§ **TESTO DATO**:

Nell’opera in questione, conservata presso il maggior museo della città, il volto femminile, di profilo, è semplicemente incantevole. L’incarnato quasi niveo e i capelli biondi raccolti in un’acconciatura di veli e perle preziose si stagliano contro lo splendido paesaggio sullo sfondo, vero quadro nel quadro.
Ogni volta che son tornato agli Uffizi ho dedicato invariabilmente dei lunghi momenti all’osservazione dell’opera, restandone sempre avvinto.
La modella della Lippina (nome popolare del quadro) è Lucrezia Buti, la monaca amata dal pittore, che fu rapita da questi durante la processione della Sacra Cintola a Prato. La cosa diede naturalmente parecchio scandalo, placatosi solo nel 1461 allorché papa Pio II sciolse entrambi dai voti.

§ **ESERCIZIO 1**:
In quante righe dei record compare la parola "perform"? Conta distinguendo tra maiuscole e minuscole e scrivi soltanto il numero.

§ **DATI FORNITI**:
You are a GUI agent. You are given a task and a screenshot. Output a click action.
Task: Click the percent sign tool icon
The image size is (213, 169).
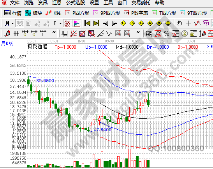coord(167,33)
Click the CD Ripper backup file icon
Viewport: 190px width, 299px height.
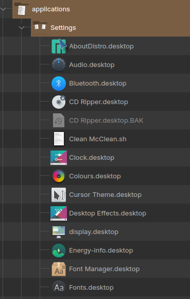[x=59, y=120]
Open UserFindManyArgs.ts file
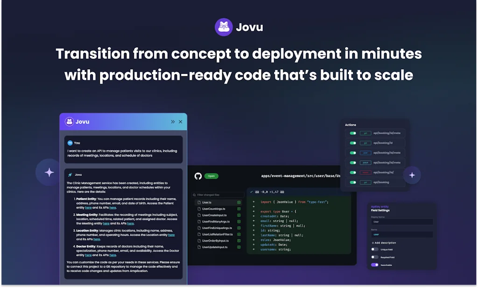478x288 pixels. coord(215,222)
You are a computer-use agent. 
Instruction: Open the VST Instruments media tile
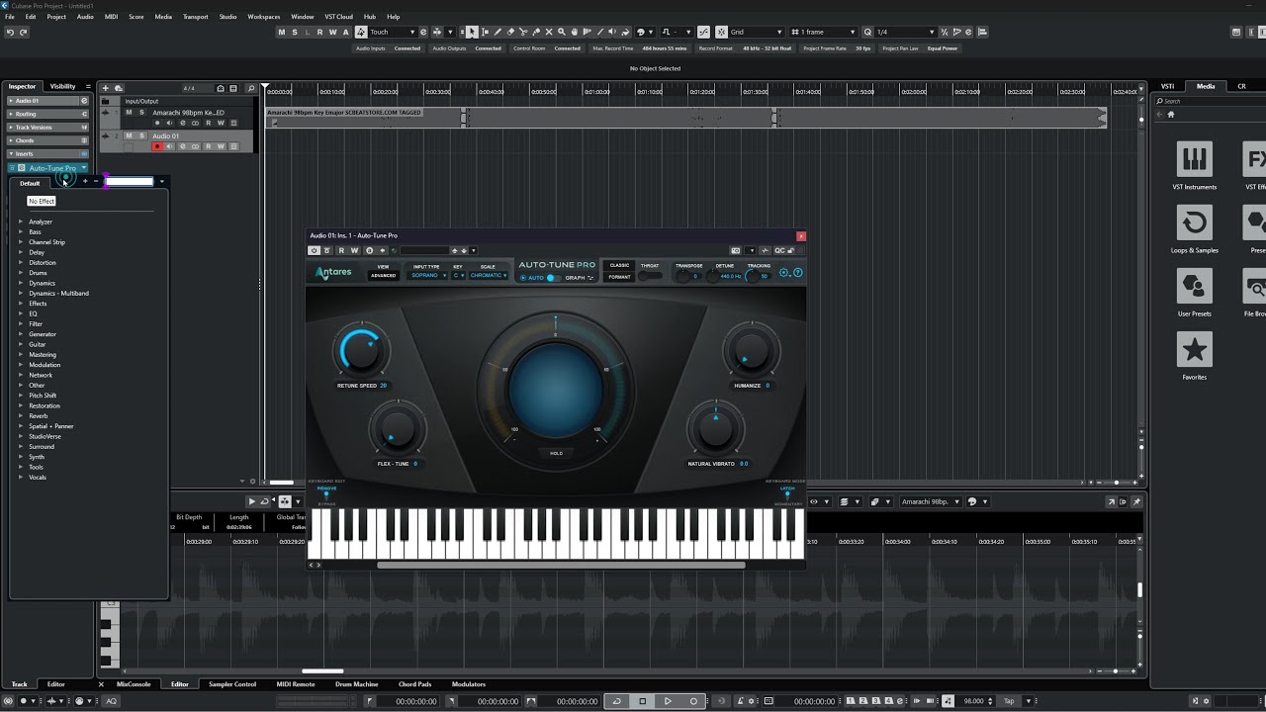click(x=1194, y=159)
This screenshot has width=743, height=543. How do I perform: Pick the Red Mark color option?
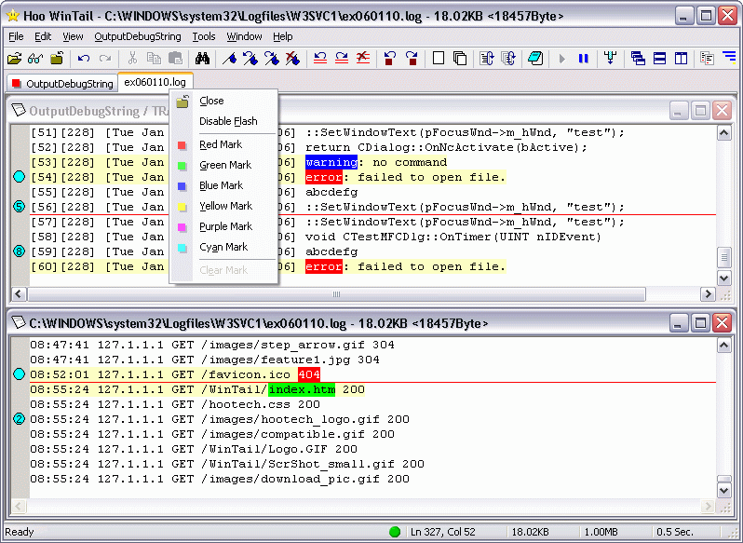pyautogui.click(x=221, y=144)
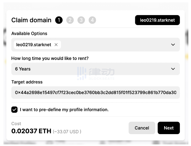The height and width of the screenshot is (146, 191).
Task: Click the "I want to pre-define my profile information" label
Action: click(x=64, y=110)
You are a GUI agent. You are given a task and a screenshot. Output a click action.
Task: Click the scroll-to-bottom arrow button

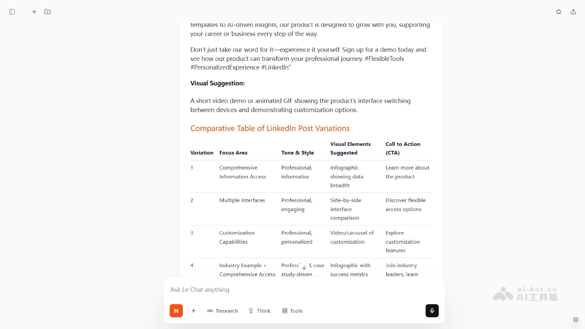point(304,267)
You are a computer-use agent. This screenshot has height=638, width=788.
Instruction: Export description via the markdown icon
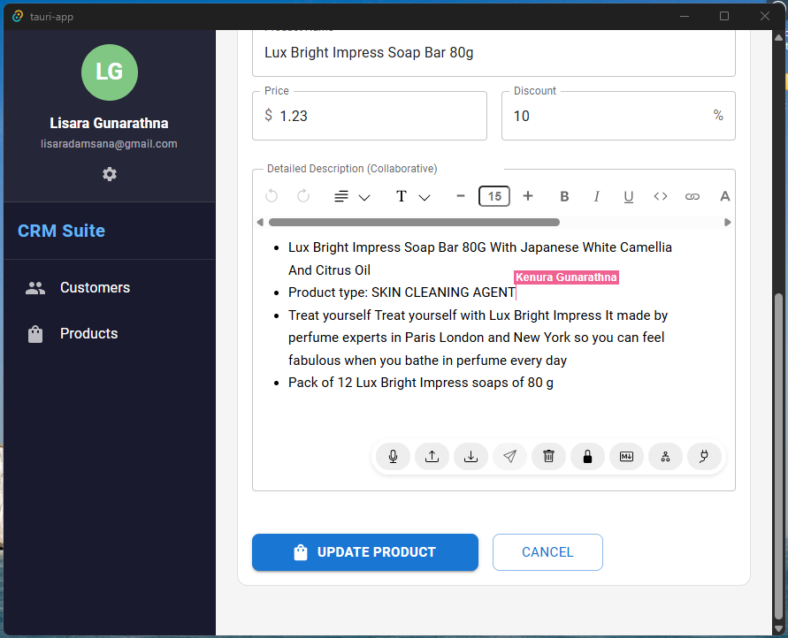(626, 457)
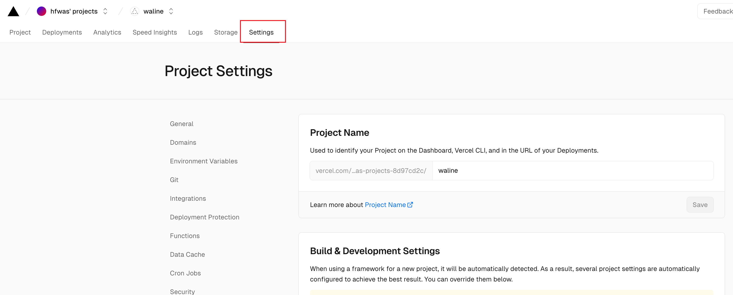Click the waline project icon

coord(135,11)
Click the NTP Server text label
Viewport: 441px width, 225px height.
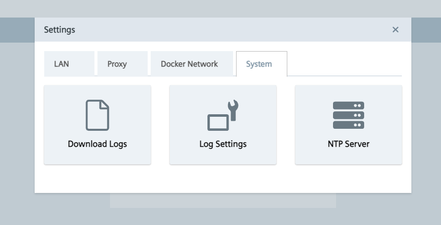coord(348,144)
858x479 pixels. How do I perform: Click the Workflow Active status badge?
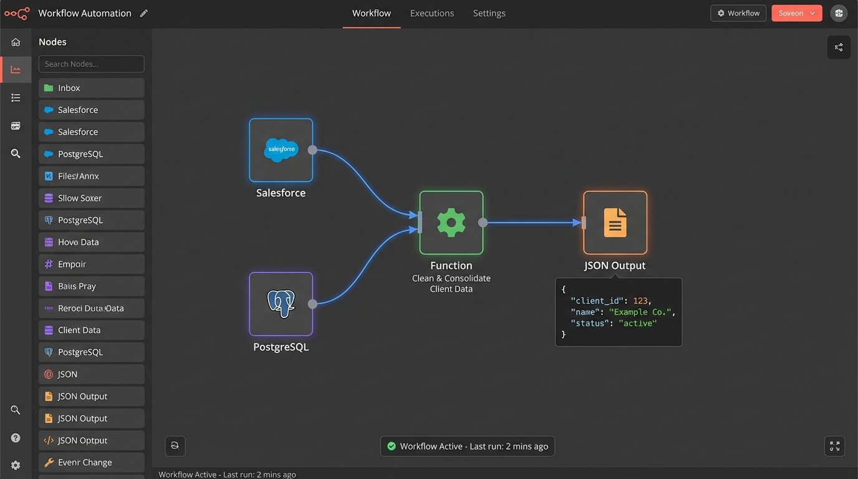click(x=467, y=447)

==

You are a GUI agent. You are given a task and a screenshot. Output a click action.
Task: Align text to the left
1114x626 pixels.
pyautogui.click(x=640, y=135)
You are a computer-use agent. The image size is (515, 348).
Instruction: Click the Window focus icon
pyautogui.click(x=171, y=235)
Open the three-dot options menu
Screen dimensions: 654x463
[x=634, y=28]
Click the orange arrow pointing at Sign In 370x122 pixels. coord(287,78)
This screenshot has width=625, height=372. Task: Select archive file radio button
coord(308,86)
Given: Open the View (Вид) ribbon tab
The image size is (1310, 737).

§ **ESERCIZIO 2**:
Riscrivi per intero il testo sulla Lippina, identico parola per parola.

§ **RISULTATO 1**:
2

§ **RISULTATO 2**:
Nell’opera in questione, conservata presso il maggior museo della città, il volto femminile, di profilo, è semplicemente incantevole. L’incarnato quasi niveo e i capelli biondi raccolti in un’acconciatura di veli e perle preziose si stagliano contro lo splendido paesaggio sullo sfondo, vero quadro nel quadro.
Ogni volta che son tornato agli Uffizi ho dedicato invariabilmente dei lunghi momenti all’osservazione dell’opera, restandone sempre avvinto.
La modella della Lippina (nome popolare del quadro) è Lucrezia Buti, la monaca amata dal pittore, che fu rapita da questi durante la processione della Sacra Cintola a Prato. La cosa diede naturalmente parecchio scandalo, placatosi solo nel 1461 allorché papa Pio II sciolse entrambi dai voti.